KNIME 4.3: Conda Environment Propagation installing all necessary packages except for one

Kaegan · December 15, 2020, 11:48pm

Hello KNIME Community,
I am absolutely obsessed with the new conda environment propagation node in KNIME 4.3. I have tested out it’s functionality with coworkers and it is correctly installing all of the necessary packages except for one in a custom component I built. The component uses pandas, numpy, scipy, matplotlib, and a probability distribution fitting library called fitter. All of the packages are correctly being installed on brand new conda environments except for fitter and I’m not sure why. Here is a screenshot of the configuration window for the conda environment propagation node:

so you can see that fitter is selected and I am also including pip of course. Here is a screenshot of the error when the component tries to run on an environment without fitter installed:

I know the obvious workaround is installing fitter manually and that works but I’m just hoping there is something I’m missing or some sort or workaround that would allow me to avoid that! I also just wanted to point it out to the community because this might not be the only package this new node is struggling with!

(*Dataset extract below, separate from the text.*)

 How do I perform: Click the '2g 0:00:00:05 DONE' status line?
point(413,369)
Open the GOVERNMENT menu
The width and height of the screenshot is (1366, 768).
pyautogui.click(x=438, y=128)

Thank you in advance for any help!

MarcelW · December 16, 2020, 1:10pm

Hi @Kaegan,

Glad to hear that you find the node useful, and sorry for the problems you are experiencing!

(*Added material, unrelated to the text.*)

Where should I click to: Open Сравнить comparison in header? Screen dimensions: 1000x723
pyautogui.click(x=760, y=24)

I have just tried to reproduce the problem on my machine but so far have not managed to do so – fitter seems to be installed correctly and I can import it in downstream Python nodes.
Could you please provide me with your knime.log file? At the moment, the visible error output of the Conda Environment Propagation node is not really helpful (“Conda process termined with error code 1.”), but the node should have recorded more details in the log.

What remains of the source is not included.